> **Task statement**
Copy the material below word for word, leaving out the pictures.

> **Exercise data**
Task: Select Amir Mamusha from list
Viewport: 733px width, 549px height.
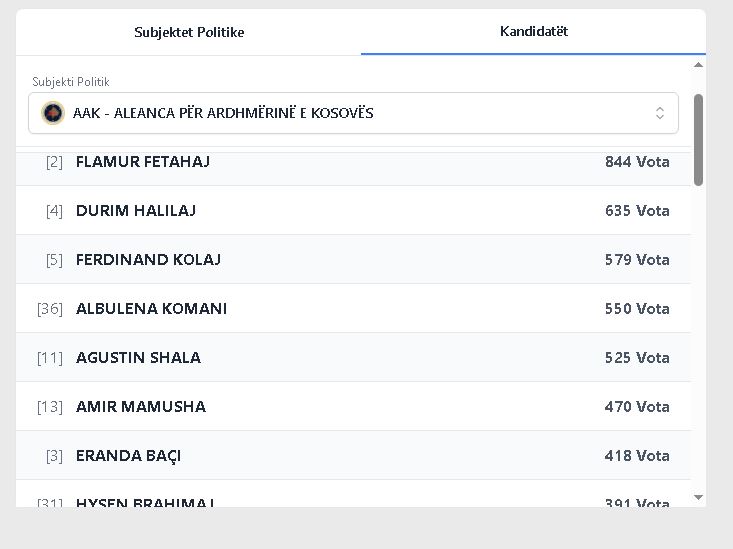Action: click(141, 406)

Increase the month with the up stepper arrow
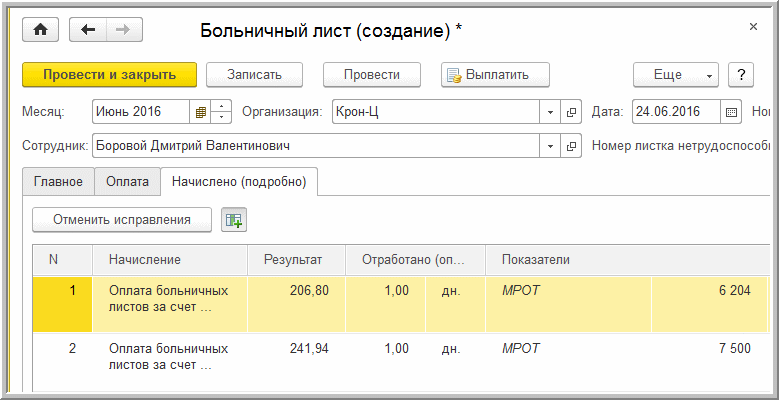221,106
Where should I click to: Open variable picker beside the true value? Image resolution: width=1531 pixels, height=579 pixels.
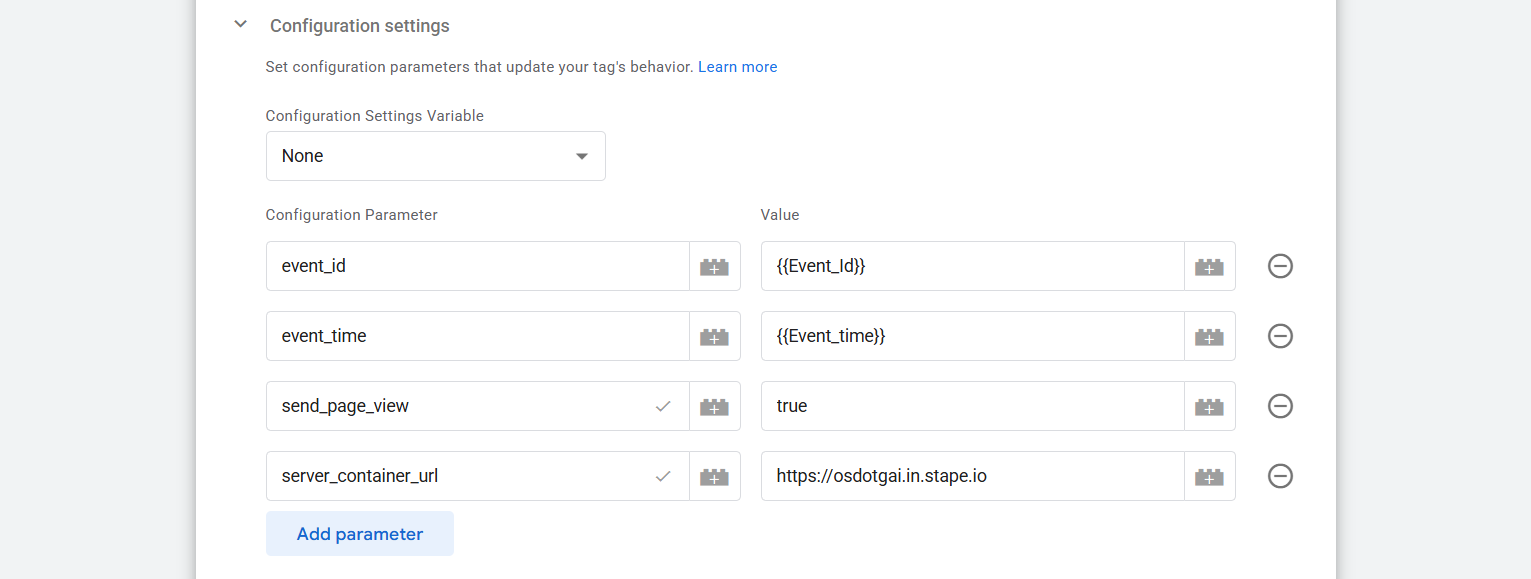click(1209, 406)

> **Response for this exercise**
Task: Select Amir Mamusha from list
Viewport: 733px width, 549px height.
Action: click(141, 406)

Increase the month with the up stepper arrow
221,106
Where should I click to: Open variable picker beside the true value? Image resolution: width=1531 pixels, height=579 pixels.
click(1209, 406)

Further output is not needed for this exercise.